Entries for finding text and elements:
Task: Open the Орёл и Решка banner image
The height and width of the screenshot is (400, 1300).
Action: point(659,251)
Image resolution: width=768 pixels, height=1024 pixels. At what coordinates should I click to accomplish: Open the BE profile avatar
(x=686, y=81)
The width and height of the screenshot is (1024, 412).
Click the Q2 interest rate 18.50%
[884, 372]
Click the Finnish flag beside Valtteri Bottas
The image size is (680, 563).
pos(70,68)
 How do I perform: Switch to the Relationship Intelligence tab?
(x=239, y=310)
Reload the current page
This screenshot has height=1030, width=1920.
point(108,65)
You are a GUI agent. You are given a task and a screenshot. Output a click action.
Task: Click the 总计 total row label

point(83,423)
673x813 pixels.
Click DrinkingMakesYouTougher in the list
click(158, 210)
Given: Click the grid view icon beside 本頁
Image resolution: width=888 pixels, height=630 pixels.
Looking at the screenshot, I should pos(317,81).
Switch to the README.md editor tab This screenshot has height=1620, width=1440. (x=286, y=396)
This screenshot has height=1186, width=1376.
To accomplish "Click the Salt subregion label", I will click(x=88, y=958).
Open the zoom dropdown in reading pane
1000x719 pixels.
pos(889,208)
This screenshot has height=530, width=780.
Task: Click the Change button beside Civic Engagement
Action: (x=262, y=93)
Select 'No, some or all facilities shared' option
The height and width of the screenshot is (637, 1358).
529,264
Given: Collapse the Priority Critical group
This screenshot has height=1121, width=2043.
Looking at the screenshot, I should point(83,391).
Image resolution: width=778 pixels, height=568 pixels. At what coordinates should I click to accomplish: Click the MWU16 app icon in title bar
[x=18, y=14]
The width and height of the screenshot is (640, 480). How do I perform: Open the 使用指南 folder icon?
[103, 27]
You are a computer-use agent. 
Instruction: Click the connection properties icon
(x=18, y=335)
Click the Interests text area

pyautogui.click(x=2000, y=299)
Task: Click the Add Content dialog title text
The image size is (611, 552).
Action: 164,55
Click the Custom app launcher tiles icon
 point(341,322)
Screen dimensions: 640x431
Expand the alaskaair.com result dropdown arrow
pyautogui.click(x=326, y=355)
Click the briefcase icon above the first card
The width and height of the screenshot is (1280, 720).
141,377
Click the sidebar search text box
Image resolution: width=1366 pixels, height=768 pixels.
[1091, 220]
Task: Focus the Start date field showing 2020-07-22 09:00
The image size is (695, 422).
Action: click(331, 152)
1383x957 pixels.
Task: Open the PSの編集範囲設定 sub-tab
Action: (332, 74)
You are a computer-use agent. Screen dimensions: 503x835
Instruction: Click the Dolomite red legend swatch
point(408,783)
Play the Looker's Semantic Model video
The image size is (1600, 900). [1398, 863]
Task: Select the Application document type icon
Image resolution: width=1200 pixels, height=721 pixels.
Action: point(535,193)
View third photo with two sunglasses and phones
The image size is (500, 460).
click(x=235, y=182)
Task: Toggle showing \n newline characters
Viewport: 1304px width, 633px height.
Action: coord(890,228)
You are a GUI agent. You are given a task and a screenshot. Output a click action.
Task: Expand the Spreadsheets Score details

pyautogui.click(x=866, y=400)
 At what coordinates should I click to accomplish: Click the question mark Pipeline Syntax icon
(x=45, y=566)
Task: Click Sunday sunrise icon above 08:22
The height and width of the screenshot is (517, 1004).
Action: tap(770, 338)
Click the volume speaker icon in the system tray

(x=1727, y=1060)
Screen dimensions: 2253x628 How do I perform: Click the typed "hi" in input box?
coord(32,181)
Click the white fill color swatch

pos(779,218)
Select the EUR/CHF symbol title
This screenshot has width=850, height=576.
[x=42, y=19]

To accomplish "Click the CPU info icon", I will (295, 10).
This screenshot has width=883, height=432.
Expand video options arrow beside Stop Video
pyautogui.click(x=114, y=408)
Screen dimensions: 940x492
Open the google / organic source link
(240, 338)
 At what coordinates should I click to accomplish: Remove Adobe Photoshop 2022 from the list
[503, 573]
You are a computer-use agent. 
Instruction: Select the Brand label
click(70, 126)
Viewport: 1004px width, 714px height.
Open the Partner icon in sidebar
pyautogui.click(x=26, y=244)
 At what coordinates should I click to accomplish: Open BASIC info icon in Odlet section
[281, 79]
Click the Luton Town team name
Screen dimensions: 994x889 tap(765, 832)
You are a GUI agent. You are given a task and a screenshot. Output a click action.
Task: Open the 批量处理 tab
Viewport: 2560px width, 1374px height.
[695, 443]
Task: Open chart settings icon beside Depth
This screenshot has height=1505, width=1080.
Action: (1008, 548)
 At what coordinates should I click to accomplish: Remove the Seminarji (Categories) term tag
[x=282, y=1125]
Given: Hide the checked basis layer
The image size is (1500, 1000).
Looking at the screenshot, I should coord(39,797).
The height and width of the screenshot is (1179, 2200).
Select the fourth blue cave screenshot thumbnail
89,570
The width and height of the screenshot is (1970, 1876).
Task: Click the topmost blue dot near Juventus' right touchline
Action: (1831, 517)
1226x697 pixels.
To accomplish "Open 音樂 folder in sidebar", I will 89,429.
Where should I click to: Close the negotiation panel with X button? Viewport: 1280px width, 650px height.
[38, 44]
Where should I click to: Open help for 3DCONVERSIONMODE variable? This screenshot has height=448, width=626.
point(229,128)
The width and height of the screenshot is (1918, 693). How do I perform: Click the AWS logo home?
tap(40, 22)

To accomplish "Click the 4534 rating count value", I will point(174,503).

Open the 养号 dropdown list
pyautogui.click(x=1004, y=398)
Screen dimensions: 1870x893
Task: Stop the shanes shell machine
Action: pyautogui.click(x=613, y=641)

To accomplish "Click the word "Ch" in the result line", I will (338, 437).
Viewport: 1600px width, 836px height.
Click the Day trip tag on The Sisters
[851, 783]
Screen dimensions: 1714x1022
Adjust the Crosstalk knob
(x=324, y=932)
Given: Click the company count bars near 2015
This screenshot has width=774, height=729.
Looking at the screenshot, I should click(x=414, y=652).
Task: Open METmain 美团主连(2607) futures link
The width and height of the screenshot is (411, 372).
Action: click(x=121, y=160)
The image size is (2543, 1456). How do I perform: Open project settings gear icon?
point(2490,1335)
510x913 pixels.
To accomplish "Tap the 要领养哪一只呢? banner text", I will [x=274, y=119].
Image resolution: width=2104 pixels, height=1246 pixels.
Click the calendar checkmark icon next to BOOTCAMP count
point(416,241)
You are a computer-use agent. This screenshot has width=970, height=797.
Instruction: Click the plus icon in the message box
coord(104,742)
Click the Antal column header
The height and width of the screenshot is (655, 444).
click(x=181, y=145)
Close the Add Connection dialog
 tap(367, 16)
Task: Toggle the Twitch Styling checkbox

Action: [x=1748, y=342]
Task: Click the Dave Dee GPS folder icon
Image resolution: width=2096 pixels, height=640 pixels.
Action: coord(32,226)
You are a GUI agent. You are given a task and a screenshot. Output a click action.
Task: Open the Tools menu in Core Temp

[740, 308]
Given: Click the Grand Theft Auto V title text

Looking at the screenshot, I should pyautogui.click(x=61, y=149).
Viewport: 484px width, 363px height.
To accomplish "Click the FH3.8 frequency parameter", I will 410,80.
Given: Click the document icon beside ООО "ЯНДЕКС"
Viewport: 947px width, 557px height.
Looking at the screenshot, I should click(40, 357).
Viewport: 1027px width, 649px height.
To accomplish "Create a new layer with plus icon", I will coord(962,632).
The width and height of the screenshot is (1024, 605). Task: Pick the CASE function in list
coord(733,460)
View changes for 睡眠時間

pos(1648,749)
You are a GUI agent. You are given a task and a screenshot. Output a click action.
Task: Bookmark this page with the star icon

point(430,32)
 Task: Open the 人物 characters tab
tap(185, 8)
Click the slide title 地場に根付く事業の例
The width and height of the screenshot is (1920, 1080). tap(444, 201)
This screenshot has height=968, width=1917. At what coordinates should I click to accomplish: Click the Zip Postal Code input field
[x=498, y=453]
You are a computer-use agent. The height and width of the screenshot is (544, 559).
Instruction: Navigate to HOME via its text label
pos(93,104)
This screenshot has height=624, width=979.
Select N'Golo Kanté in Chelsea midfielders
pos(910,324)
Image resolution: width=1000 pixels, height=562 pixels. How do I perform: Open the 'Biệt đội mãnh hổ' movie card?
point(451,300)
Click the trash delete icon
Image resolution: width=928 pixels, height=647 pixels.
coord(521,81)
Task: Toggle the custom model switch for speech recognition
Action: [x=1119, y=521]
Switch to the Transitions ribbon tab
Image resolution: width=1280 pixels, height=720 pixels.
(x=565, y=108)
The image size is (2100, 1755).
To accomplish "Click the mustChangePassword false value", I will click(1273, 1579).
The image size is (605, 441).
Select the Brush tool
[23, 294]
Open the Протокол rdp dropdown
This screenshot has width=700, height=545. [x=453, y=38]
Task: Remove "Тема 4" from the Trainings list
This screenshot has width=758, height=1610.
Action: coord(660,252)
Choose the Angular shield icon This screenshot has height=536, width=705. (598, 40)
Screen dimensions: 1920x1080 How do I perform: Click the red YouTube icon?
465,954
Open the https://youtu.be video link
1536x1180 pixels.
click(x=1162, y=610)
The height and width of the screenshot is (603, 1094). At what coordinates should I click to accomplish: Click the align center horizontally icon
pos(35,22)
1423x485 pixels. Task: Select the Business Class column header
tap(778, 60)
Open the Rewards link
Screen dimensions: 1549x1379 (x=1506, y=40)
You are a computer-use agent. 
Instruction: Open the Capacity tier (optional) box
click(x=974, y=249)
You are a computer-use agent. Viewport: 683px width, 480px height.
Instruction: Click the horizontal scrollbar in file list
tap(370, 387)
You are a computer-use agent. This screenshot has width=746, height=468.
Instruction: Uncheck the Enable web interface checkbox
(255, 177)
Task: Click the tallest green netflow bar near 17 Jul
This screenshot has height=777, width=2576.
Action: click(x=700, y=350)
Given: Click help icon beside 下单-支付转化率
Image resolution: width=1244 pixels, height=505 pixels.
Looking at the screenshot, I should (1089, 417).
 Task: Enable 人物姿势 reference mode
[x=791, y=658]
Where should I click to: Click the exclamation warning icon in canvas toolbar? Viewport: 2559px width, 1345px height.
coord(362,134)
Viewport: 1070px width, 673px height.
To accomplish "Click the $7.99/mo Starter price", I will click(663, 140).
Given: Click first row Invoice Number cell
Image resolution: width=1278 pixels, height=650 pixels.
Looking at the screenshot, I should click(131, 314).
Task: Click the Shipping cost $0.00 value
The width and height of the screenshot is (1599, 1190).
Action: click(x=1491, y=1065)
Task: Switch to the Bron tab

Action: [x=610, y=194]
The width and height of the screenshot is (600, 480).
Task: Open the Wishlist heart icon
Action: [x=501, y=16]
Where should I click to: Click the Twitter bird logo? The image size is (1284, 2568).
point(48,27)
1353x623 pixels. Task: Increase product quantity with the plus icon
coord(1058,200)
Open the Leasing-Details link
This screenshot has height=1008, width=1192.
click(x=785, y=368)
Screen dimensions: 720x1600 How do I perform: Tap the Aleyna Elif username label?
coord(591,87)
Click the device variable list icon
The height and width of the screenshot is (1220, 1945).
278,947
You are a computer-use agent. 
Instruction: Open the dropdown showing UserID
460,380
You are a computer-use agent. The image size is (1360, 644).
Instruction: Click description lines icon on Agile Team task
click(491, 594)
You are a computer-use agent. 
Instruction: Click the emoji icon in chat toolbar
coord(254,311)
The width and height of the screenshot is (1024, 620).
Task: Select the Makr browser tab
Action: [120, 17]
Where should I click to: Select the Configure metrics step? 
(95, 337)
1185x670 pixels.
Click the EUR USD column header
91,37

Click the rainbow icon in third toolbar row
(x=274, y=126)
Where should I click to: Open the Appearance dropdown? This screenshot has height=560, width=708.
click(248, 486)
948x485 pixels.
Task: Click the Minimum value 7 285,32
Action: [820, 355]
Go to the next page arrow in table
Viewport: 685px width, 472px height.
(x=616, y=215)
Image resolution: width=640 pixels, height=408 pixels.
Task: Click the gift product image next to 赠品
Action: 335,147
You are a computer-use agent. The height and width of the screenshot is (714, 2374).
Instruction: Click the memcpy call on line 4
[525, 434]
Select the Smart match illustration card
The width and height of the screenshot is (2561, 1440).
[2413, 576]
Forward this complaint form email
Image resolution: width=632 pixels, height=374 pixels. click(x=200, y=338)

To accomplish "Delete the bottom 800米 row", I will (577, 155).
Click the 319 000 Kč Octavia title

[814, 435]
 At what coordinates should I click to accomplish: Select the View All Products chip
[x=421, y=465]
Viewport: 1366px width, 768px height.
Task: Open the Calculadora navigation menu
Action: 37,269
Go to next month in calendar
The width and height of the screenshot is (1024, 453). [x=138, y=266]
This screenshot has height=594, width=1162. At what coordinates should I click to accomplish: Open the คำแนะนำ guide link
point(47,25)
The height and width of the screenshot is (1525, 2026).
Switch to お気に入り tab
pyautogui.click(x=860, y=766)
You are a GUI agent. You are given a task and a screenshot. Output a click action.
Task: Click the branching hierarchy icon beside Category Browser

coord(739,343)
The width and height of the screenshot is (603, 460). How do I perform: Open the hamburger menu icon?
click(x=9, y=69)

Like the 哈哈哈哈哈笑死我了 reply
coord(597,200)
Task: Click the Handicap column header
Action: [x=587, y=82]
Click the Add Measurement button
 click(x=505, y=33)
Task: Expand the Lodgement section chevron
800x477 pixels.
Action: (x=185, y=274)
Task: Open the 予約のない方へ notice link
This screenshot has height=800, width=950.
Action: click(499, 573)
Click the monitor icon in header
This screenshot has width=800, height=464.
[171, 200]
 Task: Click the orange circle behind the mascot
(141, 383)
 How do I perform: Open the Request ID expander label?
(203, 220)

Stated goal:
Render the data from the line containing "The height and width of the screenshot is (1525, 2026)." through the line containing "coord(739,343)" as a JSON list of strings, one string per line, omitting blank lines.

Task output:
[
  "The height and width of the screenshot is (1525, 2026).",
  "Switch to お気に入り tab",
  "pyautogui.click(x=860, y=766)",
  "You are a GUI agent. You are given a task and a screenshot. Output a click action.",
  "Task: Click the branching hierarchy icon beside Category Browser",
  "coord(739,343)"
]